# 課題の内容:
**1.** SCIENCE論文まとめについて、次の問いに答えよ。
(a) ネプチューンとほぼ同じ質量の惑星が周回する星の質量は、太陽の約何分の1か。
(b) 新たに発見された酵素は、ウイルス感染に対抗するために細胞内の何を切断するか。
(c) EphA2受容体は、がんに対してどのように関与するとされているか。
**2.** SCIENCE論文まとめの中の一文「EphA2受容体は、がんの抑制と促進の両方に関与する複雑な構造を持ち、この研究ではその詳細な機構と多重形態の組み立てが解明されました。」を英語に訳せ。
**3.** SCIENCE論文まとめの続きを、CO2の強制力に関する紹介の後から書け。

# 本文:
•••••

見出し画像

論文まとめ174回目 SCIENCE 2023/12/1~

科学・社会論文を雑多/大量に調査する為、定期的に、さっくり表面がわかる形で網羅的に配信します。今回もマニアックなSCIENCEです。

さらっと眺めると、事業・研究のヒントにつながるかも。
世界の先端はこんな研究してるのかと認識するだけでも、
ついつい狭くなる視野を広げてくれます。


一口コメント

A Neptune-mass exoplanet in close orbit around a very low-mass star challenges formation models
非常に低質量の星の近くを周回するネプチューン質量の系外惑星が形成モデルに挑戦
「従来の理論では予想されない、太陽の約9分の1の質量を持つ小さな星の周りに、ネプチューンとほぼ同じ質量の巨大な惑星が発見されました。これは、惑星がどのようにして形成されるかについての我々の理解を揺るがすものです。」

Ribosomal stalk-captured CARF-RelE ribonuclease inhibits translation following CRISPR signaling
リボソームストークに捕捉されたCARF-RelEリボヌクレアーゼがCRISPRシグナリングに応答して翻訳を阻害
「CRISPR-Casシステムの一部として、新たに発見された酵素が、ウイルス感染に対抗するために細胞内のmRNAを切断し、蛋白質の合成を止めることで細胞の成長を遅らせるメカニズムを解明しました。」

Time-resolved live-cell spectroscopy reveals EphA2 multimeric assembly
実時間解析の生細胞分光法によって明らかになるEphA2多量体の組み立て
「EphA2受容体は、がんの抑制と促進の両方に関与する複雑な構造を持ち、この研究ではその詳細な機構と多重形態の組み立てが解明されました。」

State dependence of CO2 forcing and its implications for climate sensitivity
CO2の強制力の状態依存性と気候感度への影響
「地球温暖化の根本的な原因であるCO2の濃度が増えると、それによる気温上昇の度合いも増加することが判明し、これまでの気候変動の予測モデルに新たな視点を提供しています。」

•••••

# データ:

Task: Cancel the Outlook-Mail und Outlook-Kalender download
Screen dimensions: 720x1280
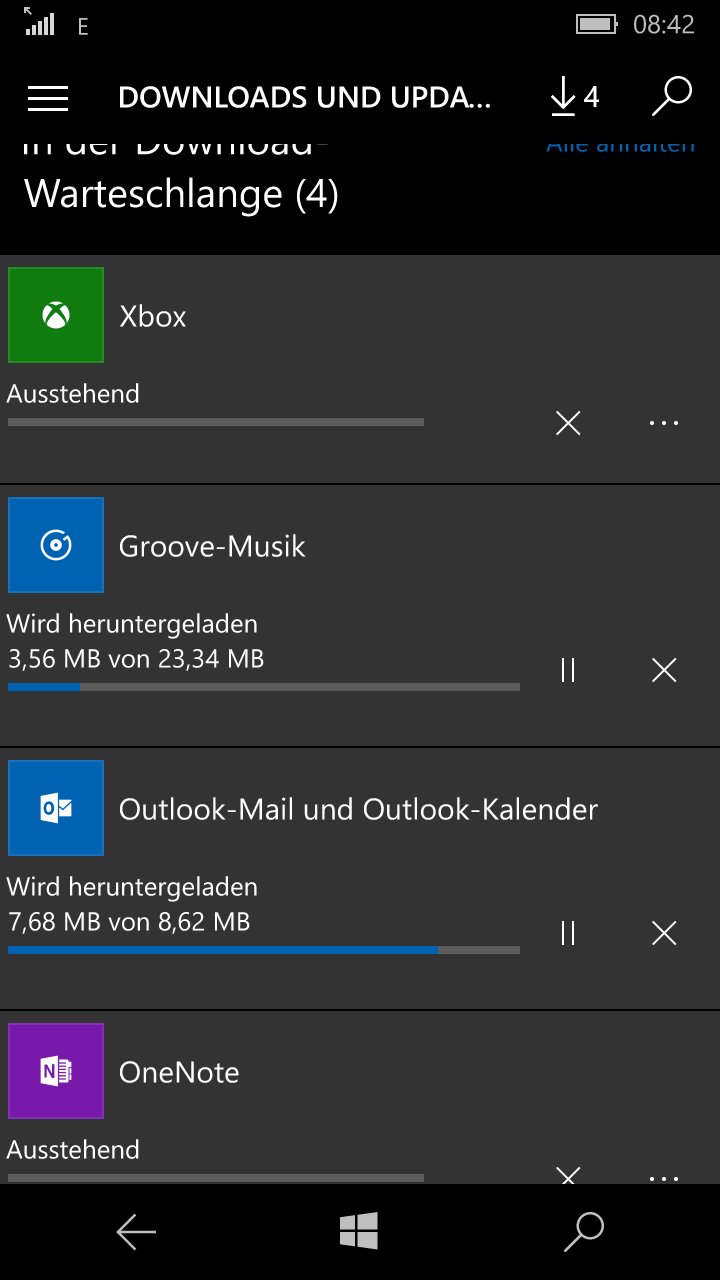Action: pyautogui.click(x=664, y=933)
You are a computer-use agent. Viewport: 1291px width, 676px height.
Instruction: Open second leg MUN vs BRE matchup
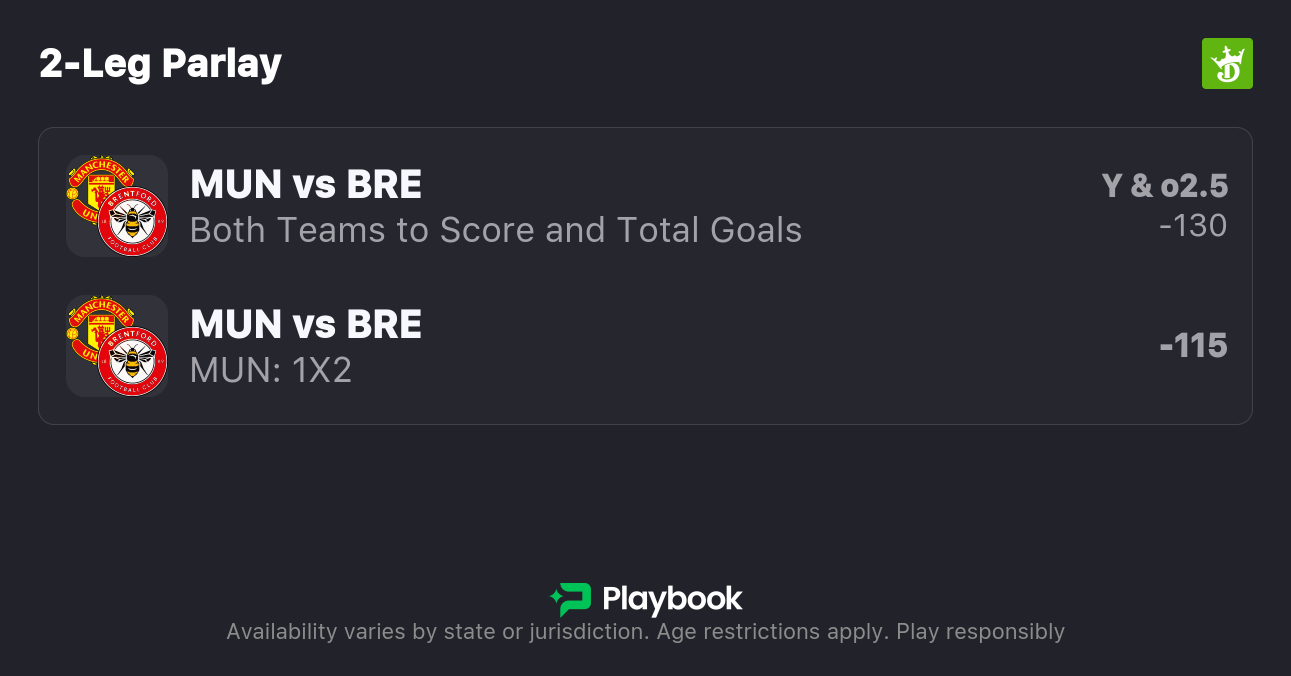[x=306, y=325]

•••••

# 記述解答:
**1.**
(a) 約9分の1
(b) mRNA
(c) がんの抑制と促進の両方に関与する。

**2.** The EphA2 receptor has a complex structure involved in both suppressing and promoting cancer, and this study elucidated its detailed mechanism and the assembly of its multimeric forms.

**3.**
Boryl radical catalysis enables asymmetric radical cycloisomerization reactions
ボリルラジカル触媒による非対称的なラジカル環状異性化反応の実現
「化学合成において新たな触媒としてボリルラジカルを利用することで、これまで困難だった特定の化合物の合成を効率的に行うことができるようになりました。」

3D microscopy at the nanoscale reveals unexpected lattice rotations in deformed nickel
ナノスケールでの3D顕微鏡法により変形したニッケル中の意外な格子回転を明らかにする
「ニッケルの結晶粒がどのように変形するかを3Dで詳細に観察し、予想外の内部格子の回転が発生していることを発見しました。これは材料設計に新たな洞察をもたらします。」


要約

低質量の星の周りにネプチューン質量の系外惑星が存在し、惑星形成モデルに挑戦

https://www.science.org/doi/10.1126/science.abo0233

研究者たちは近赤外線分光法を用いて、非常に低質量の星を観測し、その周囲を周回するネプチューン質量の系外惑星を発見しました。

事前情報
惑星は若い星の周りの原始惑星系円盤で形成されるが、その質量は円盤の材料量によって決まる。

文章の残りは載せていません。